China's PLA to Troops: Prepare for War

As tensions between China and Japan escalate, China’s People’s Liberation Army (PLA) has been told to prepare for war in a training directive issued by the General Staff Headquarters, which oversees the entire PLA.

“The PLA and the Chinese People’s Armed Police Force (APF) should focus closely on the objective of being able to fight and winning battle, vigorously strengthen real-combat-like military training, practice and innovate the training mode under information-based conditions and intensify efforts to cultivate new-type and high-caliber military personnel,” according to a reference to the directive on the English version of the People’s Liberation Army Daily, the official newspaper of the PLA. The directive was issued in Chinese and is entitled “Instructions on the PLA’s Military Training in 2013.”

Past directives have largely focused on coordination among the various PLA branches, in contrast to the strong language of this year’s version.

“What has attracted attention is that the directive has called on Chinese forces to be prepared to fight using a particular Chinese term,” said Taylor Fravel, an expert on Chinese foreign policy and security at MIT.

The term, according to a report in the South China Morning Post, is dazhang, which means “fighting wars.” The phrase did not appear in last year’s directive.

While the official directive does not mention Japan, a commentary about the directive also appearing in the People’s Liberation Army Daily makes clear that Japan is the would-be adversary.

Citing escalating tensions with Japan over the ongoing dispute over the Senkaku/Diaoyu Islands, the commentary claims the new administration of Japanese Prime Minister Shinzo Abe is working to “draw” Vietnam, the Philippines and other East Asian countries together “to contain China.”

“Japan’s Self-Defense Forces have held very frequent drills focused on the Diaoyu Islands for the past days, and boasted of firing warning shots at China’s marine surveillance ships,” according to the commentary, which is signed by Guo Jianyue, a senior reporter at the newspaper. “This confrontation between China and Japan, which has been so rare since World War II, has escalated from the original air force mutual monitoring over the waters around the Diaoyu Islands to the verge of war.”
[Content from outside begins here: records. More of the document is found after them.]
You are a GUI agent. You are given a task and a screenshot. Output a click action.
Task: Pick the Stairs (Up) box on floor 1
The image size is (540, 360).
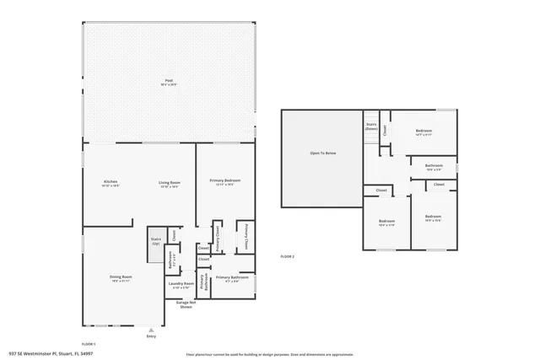pos(156,241)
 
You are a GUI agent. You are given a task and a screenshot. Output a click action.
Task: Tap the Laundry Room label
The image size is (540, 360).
pos(181,285)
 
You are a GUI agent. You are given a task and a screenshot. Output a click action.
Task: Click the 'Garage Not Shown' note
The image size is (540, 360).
pos(186,304)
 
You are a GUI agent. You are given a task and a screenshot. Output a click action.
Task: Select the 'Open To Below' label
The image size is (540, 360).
pos(323,153)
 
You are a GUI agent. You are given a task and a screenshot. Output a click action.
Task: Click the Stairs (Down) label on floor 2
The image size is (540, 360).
pos(371,126)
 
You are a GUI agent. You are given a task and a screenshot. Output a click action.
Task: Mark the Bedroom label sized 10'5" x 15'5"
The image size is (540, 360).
pos(433,218)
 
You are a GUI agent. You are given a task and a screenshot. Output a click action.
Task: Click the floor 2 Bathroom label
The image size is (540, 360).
pos(434,167)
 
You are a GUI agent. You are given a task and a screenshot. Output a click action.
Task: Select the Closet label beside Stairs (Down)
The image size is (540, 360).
pos(385,130)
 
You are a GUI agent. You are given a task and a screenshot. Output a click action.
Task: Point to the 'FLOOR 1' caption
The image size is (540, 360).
pos(89,344)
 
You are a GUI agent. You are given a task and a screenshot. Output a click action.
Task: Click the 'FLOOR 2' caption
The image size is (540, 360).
pos(288,255)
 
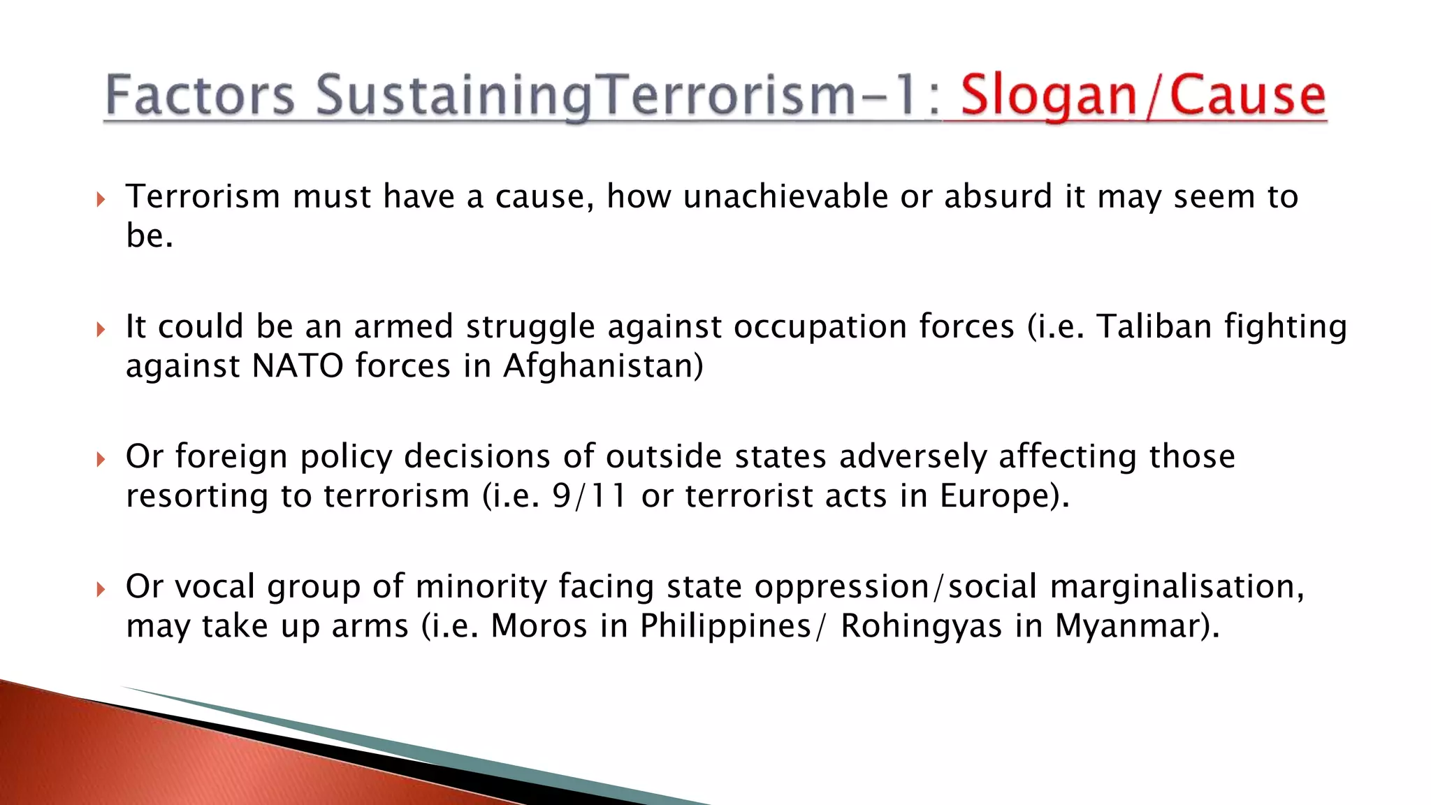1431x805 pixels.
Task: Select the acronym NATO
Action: [297, 365]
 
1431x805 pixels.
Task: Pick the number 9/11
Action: [590, 496]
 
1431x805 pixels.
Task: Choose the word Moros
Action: [539, 626]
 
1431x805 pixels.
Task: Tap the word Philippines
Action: [725, 626]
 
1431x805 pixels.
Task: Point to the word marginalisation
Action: [1177, 587]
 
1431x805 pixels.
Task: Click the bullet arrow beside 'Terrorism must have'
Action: [101, 200]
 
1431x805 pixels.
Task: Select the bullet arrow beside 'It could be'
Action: [101, 329]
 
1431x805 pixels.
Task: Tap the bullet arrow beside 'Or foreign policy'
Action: [101, 459]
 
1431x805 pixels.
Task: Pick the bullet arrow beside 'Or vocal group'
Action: [101, 589]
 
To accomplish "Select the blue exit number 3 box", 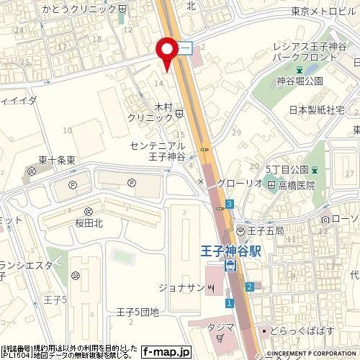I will click(x=229, y=204).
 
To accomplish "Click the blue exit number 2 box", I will click(x=249, y=287).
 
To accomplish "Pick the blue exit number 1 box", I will click(x=229, y=303).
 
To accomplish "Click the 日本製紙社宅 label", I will click(x=317, y=111).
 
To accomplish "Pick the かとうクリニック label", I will click(x=89, y=9).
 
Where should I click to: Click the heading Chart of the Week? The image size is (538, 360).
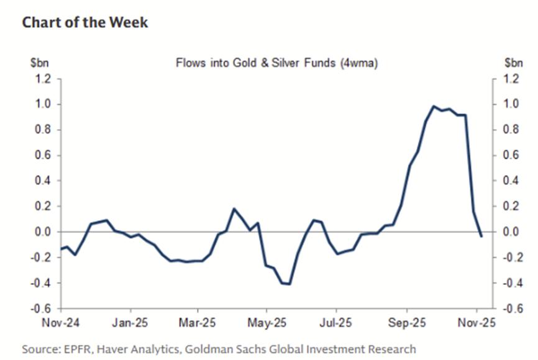(85, 23)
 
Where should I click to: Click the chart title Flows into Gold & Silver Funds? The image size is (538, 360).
(277, 63)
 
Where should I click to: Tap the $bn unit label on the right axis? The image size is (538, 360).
(513, 63)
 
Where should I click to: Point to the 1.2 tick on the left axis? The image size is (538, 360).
(44, 79)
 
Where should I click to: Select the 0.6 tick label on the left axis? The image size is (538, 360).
(44, 155)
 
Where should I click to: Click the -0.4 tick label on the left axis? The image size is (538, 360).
(42, 283)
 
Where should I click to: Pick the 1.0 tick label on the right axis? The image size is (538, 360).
(509, 104)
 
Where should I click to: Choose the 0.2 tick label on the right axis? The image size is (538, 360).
(509, 207)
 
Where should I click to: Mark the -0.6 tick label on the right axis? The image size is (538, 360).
(511, 308)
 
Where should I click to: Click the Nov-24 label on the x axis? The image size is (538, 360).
(61, 323)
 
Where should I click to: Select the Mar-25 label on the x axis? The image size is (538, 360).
(197, 323)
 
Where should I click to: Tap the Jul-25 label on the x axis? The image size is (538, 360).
(336, 323)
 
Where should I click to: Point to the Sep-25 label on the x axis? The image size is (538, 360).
(406, 323)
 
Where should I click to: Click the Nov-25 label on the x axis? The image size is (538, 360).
(476, 323)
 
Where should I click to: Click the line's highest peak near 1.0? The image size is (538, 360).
(434, 107)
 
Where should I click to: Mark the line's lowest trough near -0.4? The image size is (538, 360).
(290, 284)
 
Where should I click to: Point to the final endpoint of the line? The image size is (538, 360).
(481, 236)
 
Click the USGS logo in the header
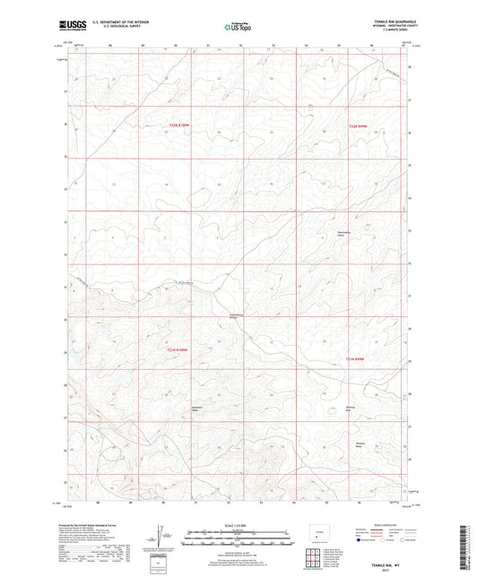(68, 25)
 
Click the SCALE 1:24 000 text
(238, 524)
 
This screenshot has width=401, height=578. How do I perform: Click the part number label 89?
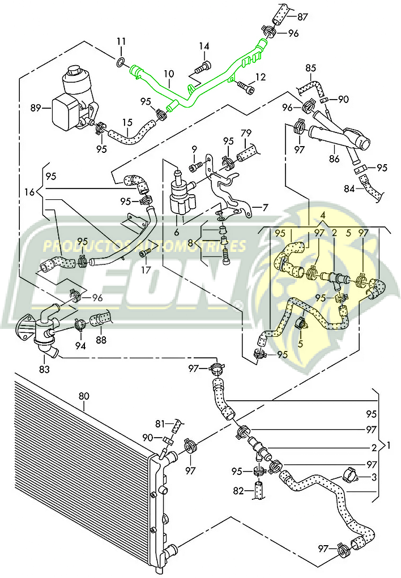tap(36, 106)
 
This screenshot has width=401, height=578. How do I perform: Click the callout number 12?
tap(260, 76)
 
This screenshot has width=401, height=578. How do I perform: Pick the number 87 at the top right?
tap(303, 16)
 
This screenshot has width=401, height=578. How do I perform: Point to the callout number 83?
tap(44, 369)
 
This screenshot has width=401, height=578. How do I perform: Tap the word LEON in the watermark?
tap(136, 283)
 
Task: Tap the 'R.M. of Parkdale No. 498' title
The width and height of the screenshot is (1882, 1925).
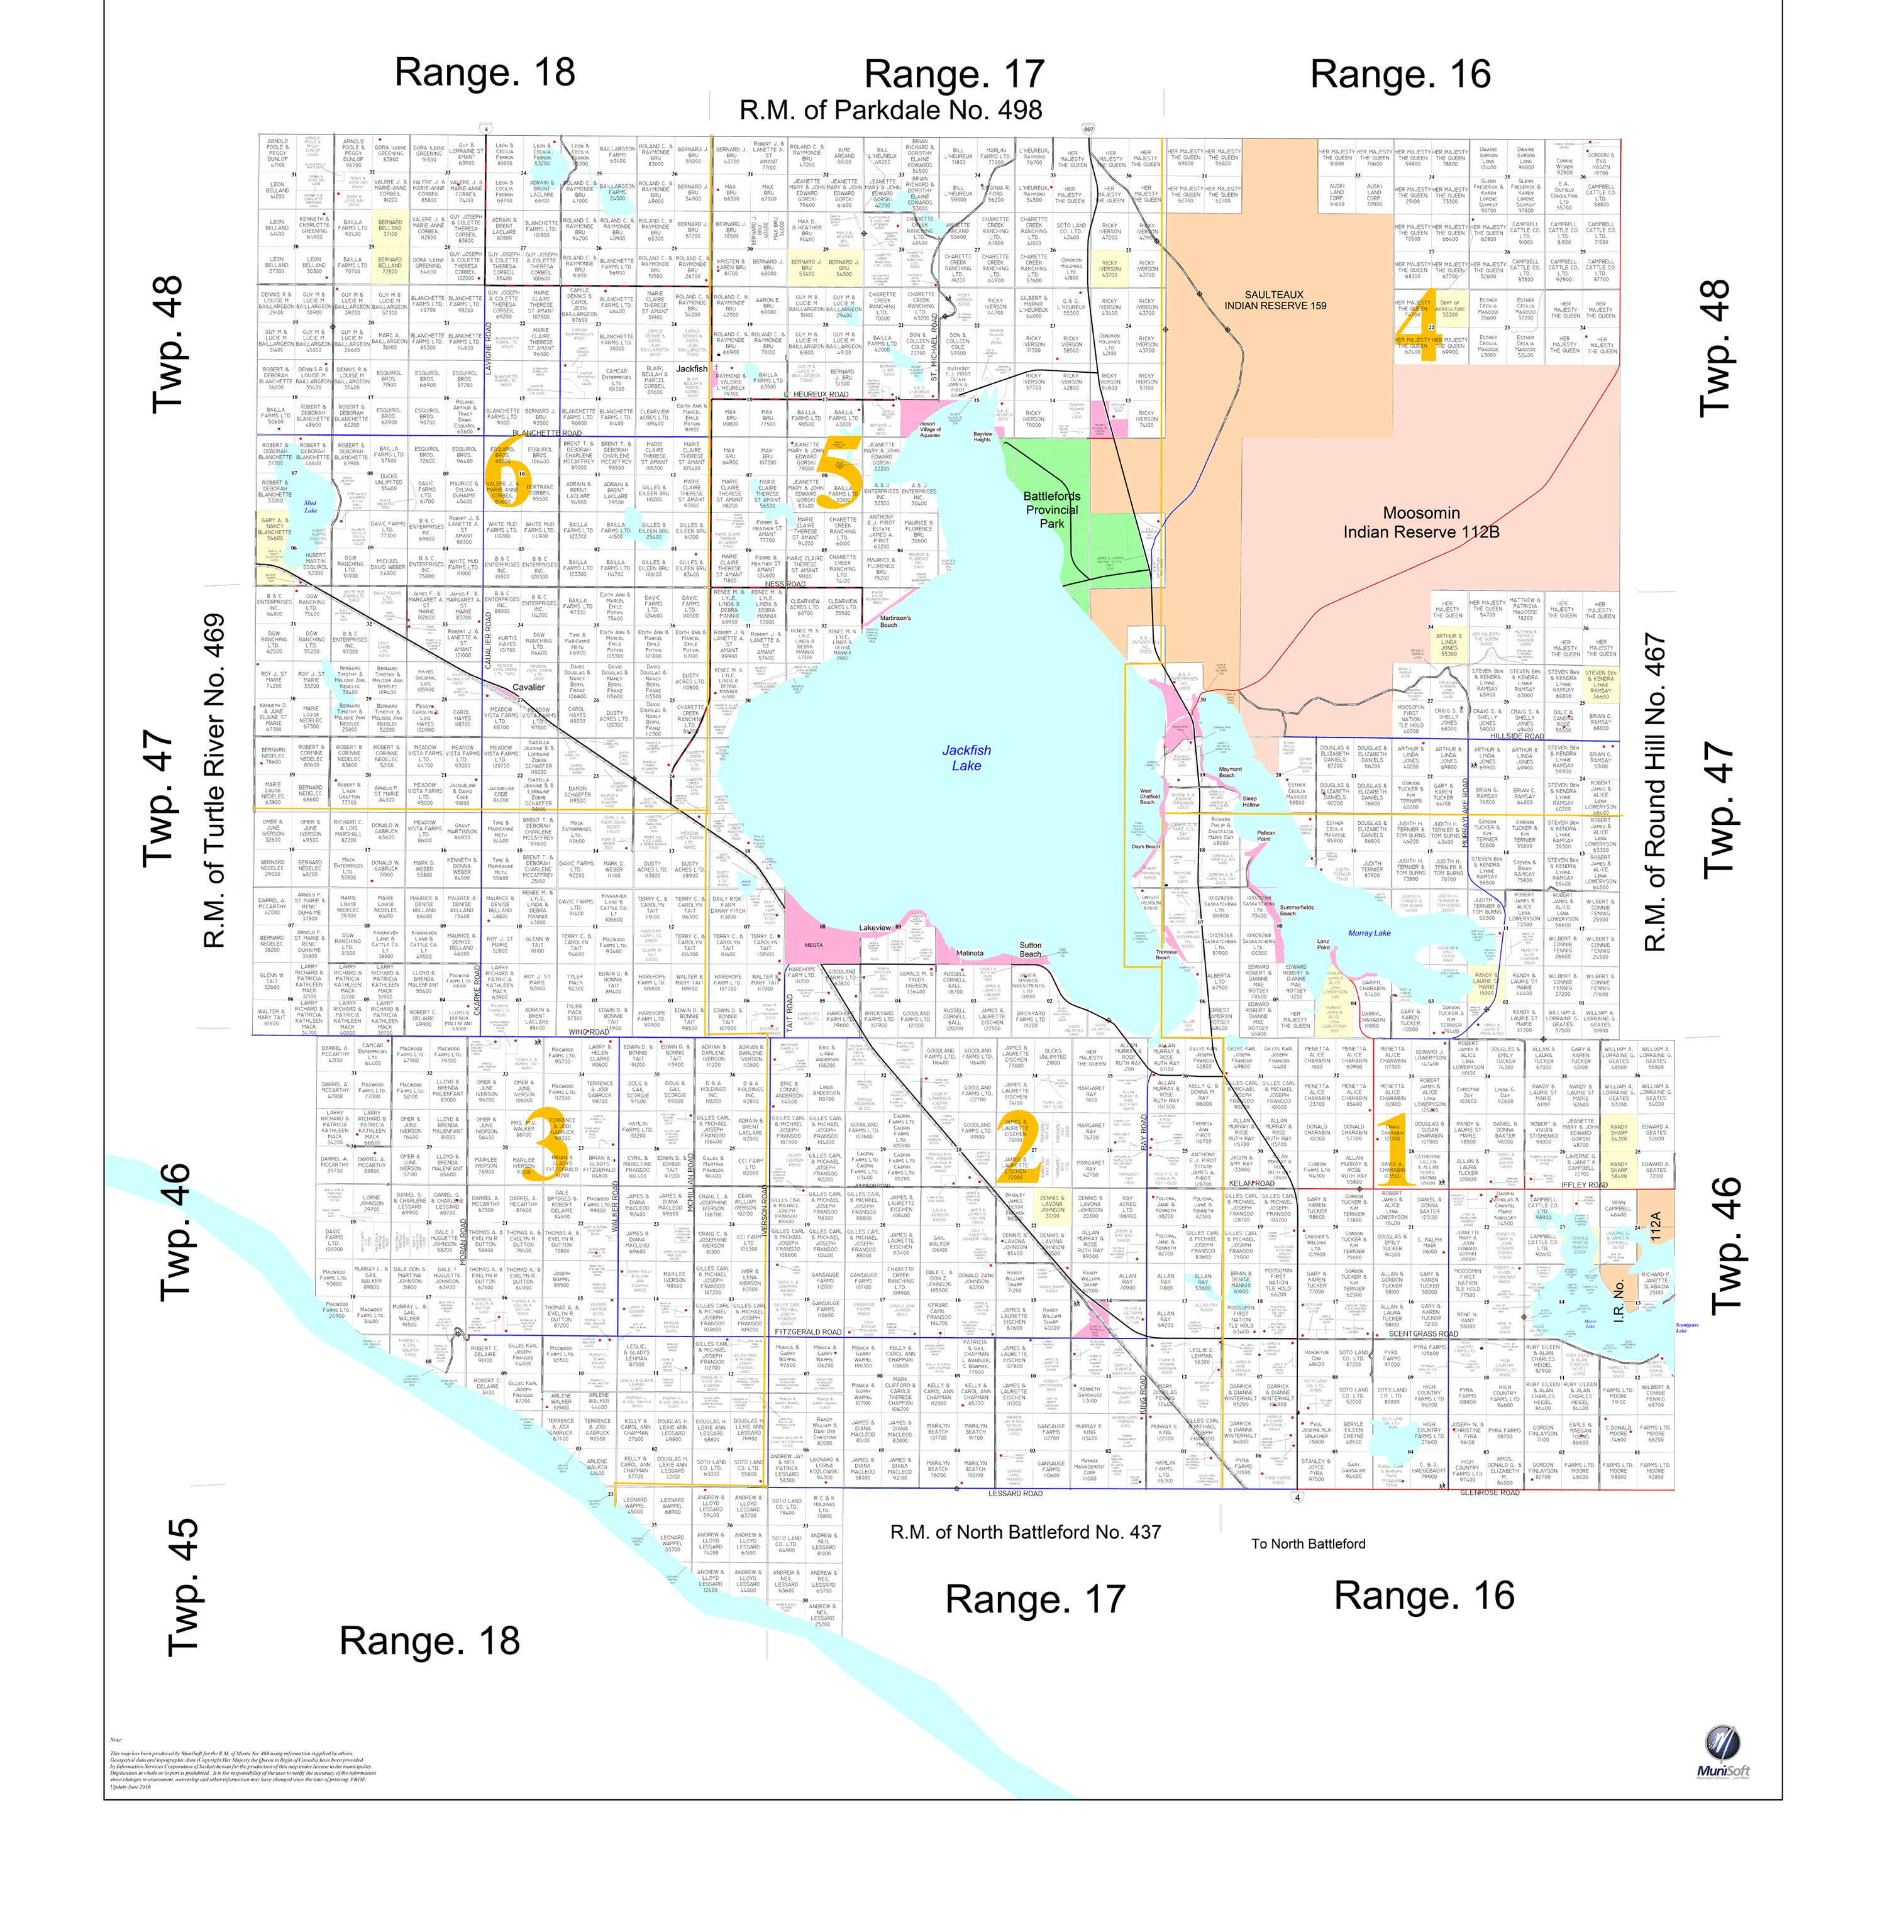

Despite the rhetoric, Allen Carlson, an associate professor of government at Cornell University, said China could be merely sabre rattling.

“I still think, and perhaps I am wrong, that most of this is bluffing, an extreme form of such an action, and not one that is not without the risk of escalation, but still falls short of an actual declaration of war, and from direct military engagement,” he said.

Carlson added that China has not engaged in direct military conflict of any sustained kind since 1979 with Vietnam.

“Now, past performance is no guarantee of future outcomes, but until this line is crossed, I will continue to think that Beijing is likely to want to stop short of it,” he said.